_Page text:_

## START

PROGENY is, as I mentioned, my first novel. After having some success with a few of my short stories, I met the good folks at Hobbes End Publishing, to whom I had submitted stories for The Endlands collections. They encouraged me to try my hand at a novel and that was all the encouragement I needed. My concept for PROGENY, born from the strange combination of my fascination with Bigfoot and my angst in regards to trying to connect with my son, seemed like the perfect first novel.

How would you describe your creative process while writing this book? Was it stream-of-consciousness writing, or did you first write an outline?

Better even than an outline, I had already written the story in screenplay format. It's a very well-structured way to tell a story, so really all I had to do was add in all the descriptive elements that are not seen in screenplays, the sense of place and the character development that might usually be left to the director and actors.

Did your book require a lot of research?

In the sense that I already knew much about Bigfoot lore based on my interest, I would say no. I spent a lot of time looking at the newer accounts of encounters and the common elements of Bigfoot and his cousins around the world however, and did find some details that enhanced the narrative's believability.

What was your goal when writing this book?

I wanted to be sure I was good enough to be a published novelist, and I wanted to write something for my son Deklan, who is himself a published author with a story in THE ENDLANDS VOL. 2, to express what he means to me and how proud I am to be his father.

Who is your target audience?

Mainly me. I write to entertain myself. Demographically speaking, it's all the horror and monster freaks out there like me who love to get lost in this stuff.

What type of writer are you-the one who experiences before writing, like Hemingway, or the one who mostly daydreams and fantasizes?

With high concept horror, it's pretty hard to be an experiencer; but as covered in PROGENY's excellent introduction by Micah Hanks, I have spent some time in "the field" as they call it in cryptozoology, investigating locations of alleged monster sightings, as well as "haunted" sites&#8230;and nightmares; countless, glorious nightmares.

Agatha Christie got her best ideas while eating green apples in the bathtub. Steven Spielberg says he gets his best ideas while driving on the highway. When do you get your best ideas and why do you think this is?

## END

_Your tasks:_
1. According to the PROGENY interview, what publisher encouraged the author to try writing a novel?
2. From the PROGENY interview, extract the passage starting with "PROGENY is, as" and going on through "perfect first novel.".
3. Extend the PROGENY interview from the point where it stops.
The entries are not needed for this work.

_Records provided:_
## START

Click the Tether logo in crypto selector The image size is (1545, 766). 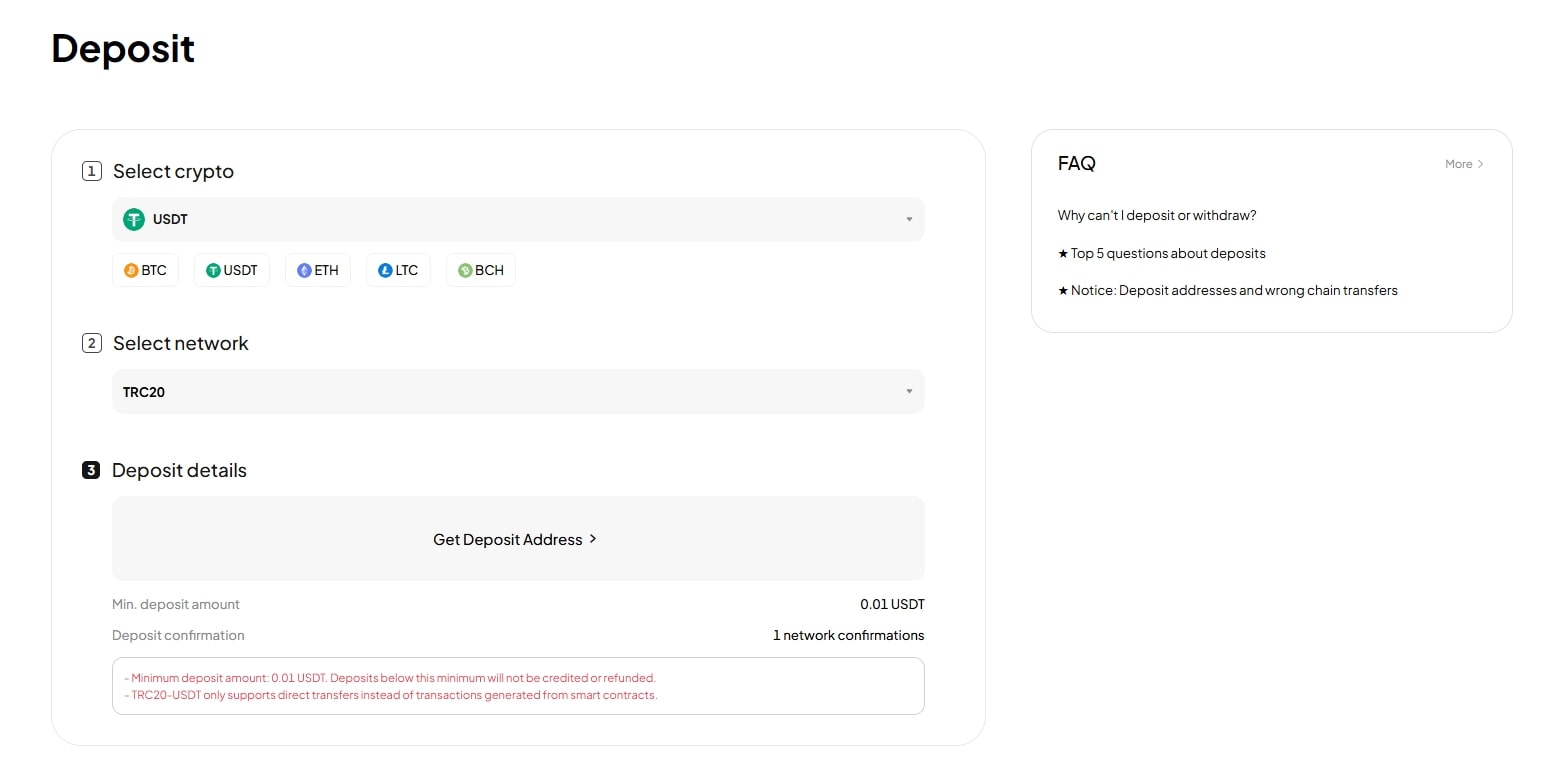pyautogui.click(x=134, y=219)
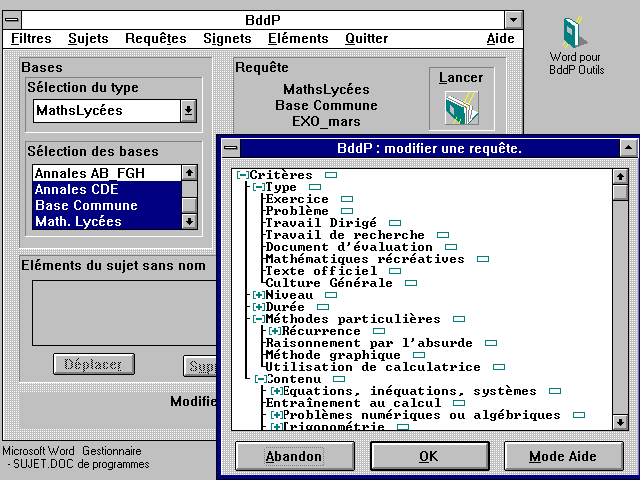Viewport: 640px width, 480px height.
Task: Open the Sélection du type dropdown
Action: [188, 111]
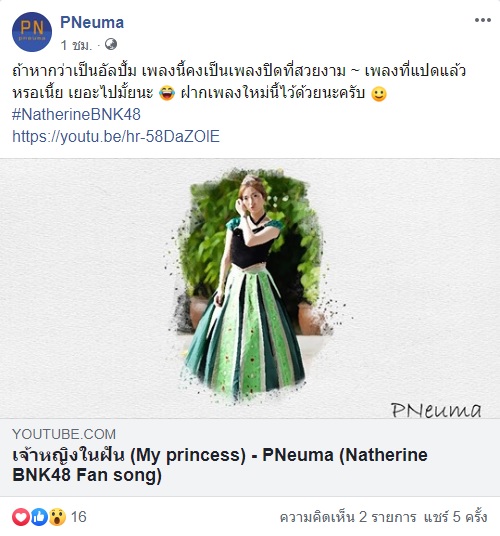This screenshot has width=500, height=536.
Task: Click the heart love reaction icon
Action: pyautogui.click(x=21, y=517)
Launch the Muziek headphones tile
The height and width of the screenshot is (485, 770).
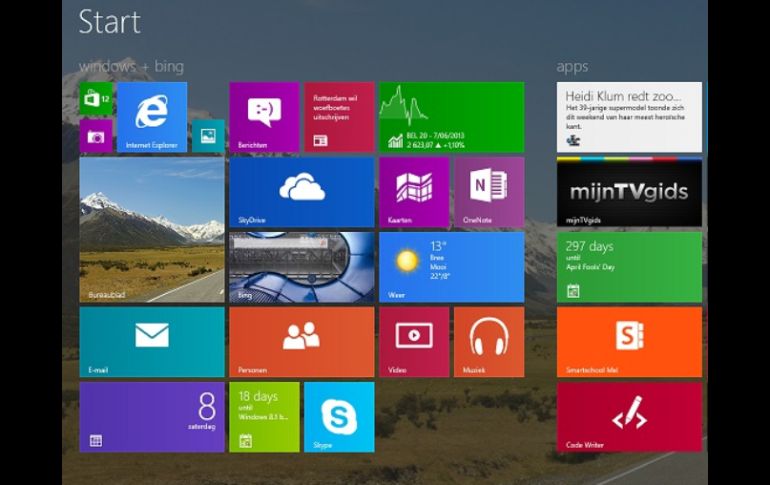(489, 341)
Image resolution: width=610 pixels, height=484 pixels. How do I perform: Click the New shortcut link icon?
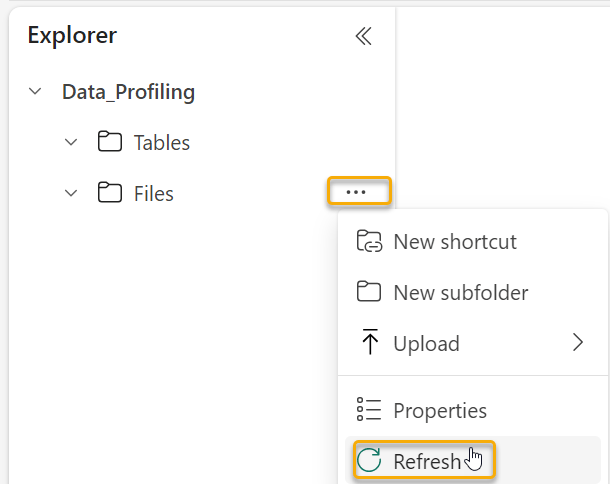(x=369, y=242)
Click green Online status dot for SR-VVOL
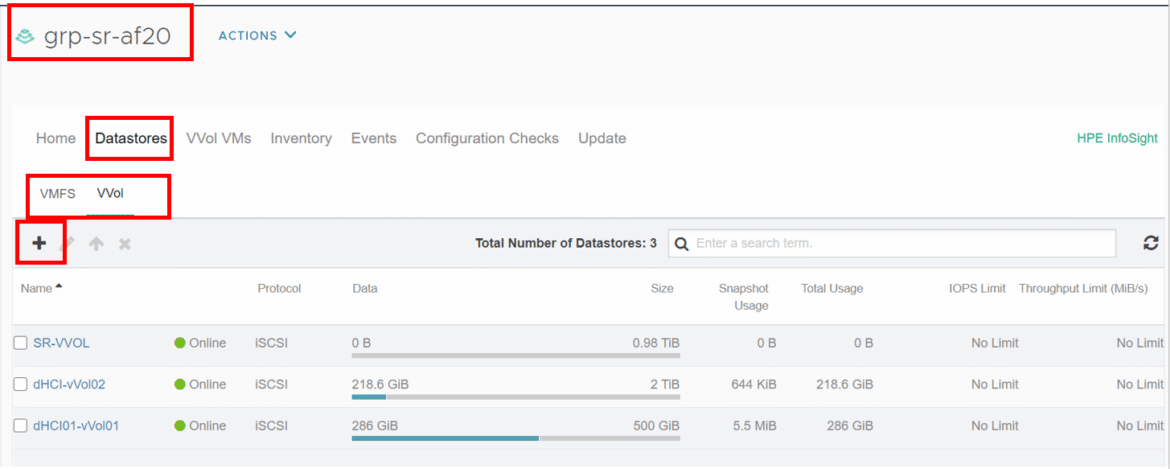Viewport: 1170px width, 469px height. (179, 344)
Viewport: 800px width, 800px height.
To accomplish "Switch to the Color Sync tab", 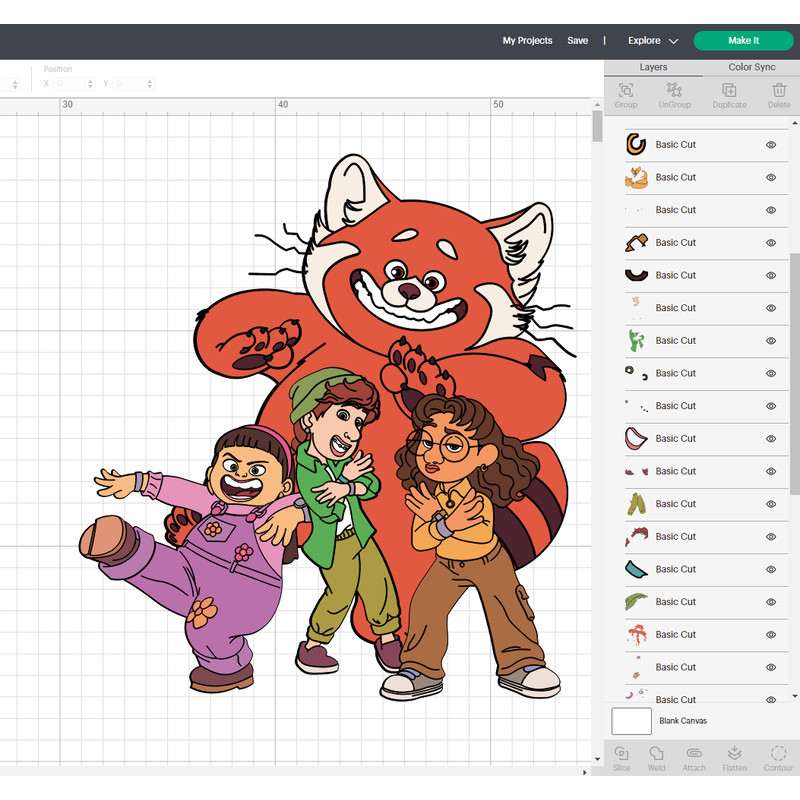I will click(752, 67).
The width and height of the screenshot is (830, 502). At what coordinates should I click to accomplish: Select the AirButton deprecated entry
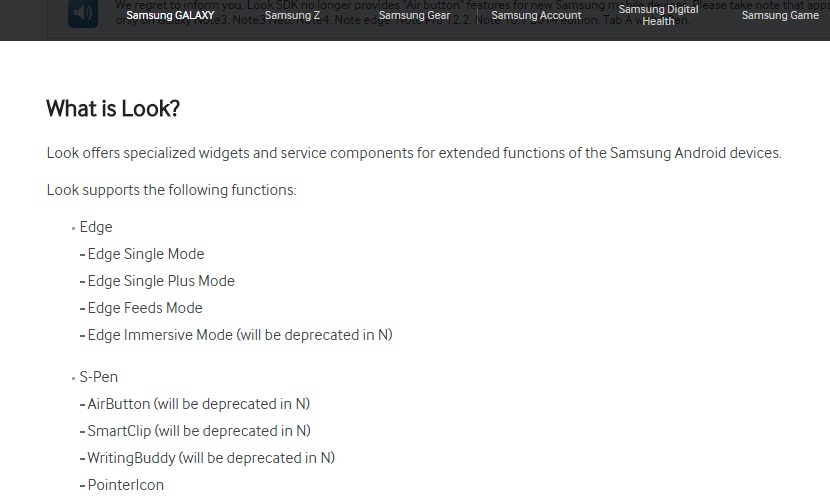(199, 404)
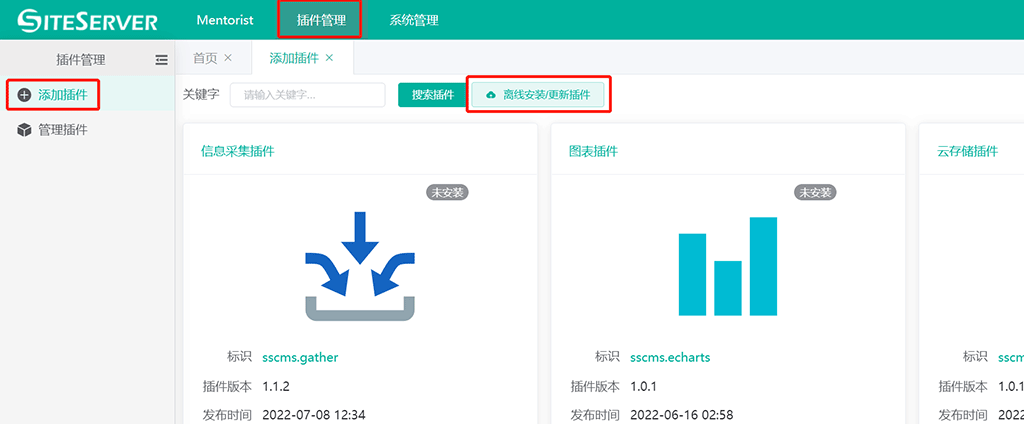
Task: Open the 插件管理 top menu
Action: coord(320,20)
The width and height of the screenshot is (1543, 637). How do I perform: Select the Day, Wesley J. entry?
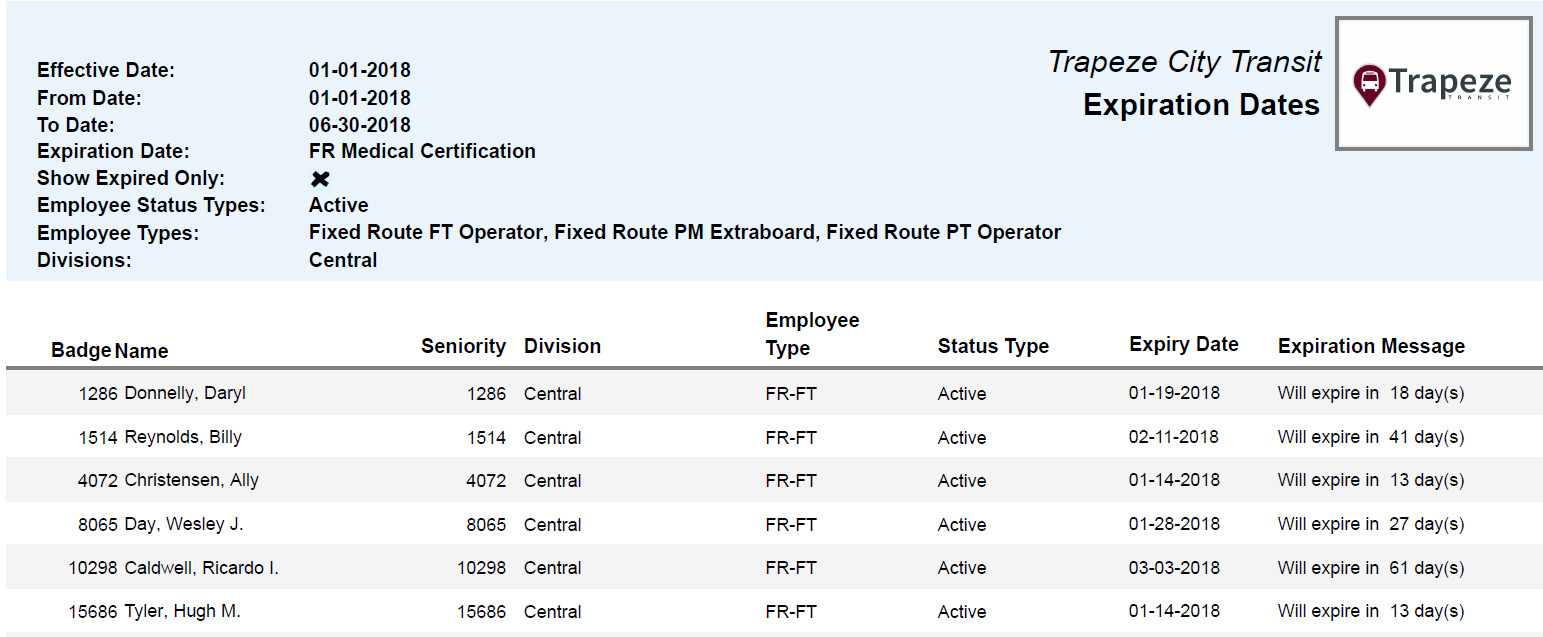point(184,524)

## END

_Answers by task:_
1. Hobbes End Publishing

2.
PROGENY is, as I mentioned, my first novel. After having some success with a few of my short stories, I met the good folks at Hobbes End Publishing, to whom I had submitted stories for The Endlands collections. They encouraged me to try my hand at a novel and that was all the encouragement I needed. My concept for PROGENY, born from the strange combination of my fascination with Bigfoot and my angst in regards to trying to connect with my son, seemed like the perfect first novel.

3.
On long walks, or right after seeing something in the news perhaps. There is always a "what if?" that can be applied to any given situation, and that is a frequent exercise, game, whatever you like to call in, in which I indulge. You're taking your child to the park; what if the other parents and children suddenly change somehow? You've stepped into an alternate version of your life-and the people you know from your own world are still there, but&#8230;different.

Do you get along with your muse? What do you do to placate her when she refuses to inspire you?

We must be on pretty good terms. I rarely feel uninspired.

From the moment you conceived the idea for the story, to the published book, how long did it take?

Seems like it was right around a year and a half. The time I actually finished was pretty far away from an ideal release date for a horror book, hence the wait.

Describe your working environment.

I have a few places where I sit down to write. At the gym, Blackeye, I'm often hanging around after business hours when everyone's gone, typing away with most of the lights off. At home, I can sit at the couch with something innocuous on TV turned down low, or just some ambient music playing.

Do you write non-stop until you have a first draft, or do you edit as you move along?

I really try to keep up the momentum when I get started and edit after reaching the end-but sometimes it's difficult not to change a scene that could potentially change the story before getting to the end. In some cases, I've already gone through many of the possible twists in my imagination before even beginning to write.

They say authors have immensely fragile egos&#8230; How would you handle negative criticism or a negative review?

I try not to take anything personally. Fortunately, I've not had any truly negative reviews of my fiction yet-but as a screenwriter, receiving criticism or "notes" from a producer or director can be both frustrating and devastating. Producers are often more interested in how the story can be realized cinematically, and how that translates to profits, than in what meaning it may hold for you personally.

Of course I want to be praised and well-received as an author. But I have come to realize that we all bring a unique perspective to everything we read or view. So until I get that scathing diatribe, I feel pretty rational about it all.

As a writer, what scares you the most?

Before starting on the day's writing, I almost always feel a vague anxiety about being able to deliver. As a writer, you're kind of exposing your most personal and private thoughts already. The idea that it will somehow make sense to someone who doesn't live in your head seems almost inconceivable.

When writing, what themes do you feel passionate about?

I seem to like taking shots at general notions of what is valuable or important to society at large-or at least, I want to raise questions about it. I like to think that reading and writing horror makes us better. I've certainly come to be more compassionate -and just passionate- because of the horror genre.

Are you a disciplined writer?

Once I start a project, I am generally able to stay on point and focused until a given draft is complete. I can be easily distracted in the initial stages, but once that figurative bell sounds starting the round, I slip into the trance or skin -whatever it is that makes pseudo-functional human beings become writers- and stay there without much difficulty.

When it comes to writing, are you an early bird, or a night owl?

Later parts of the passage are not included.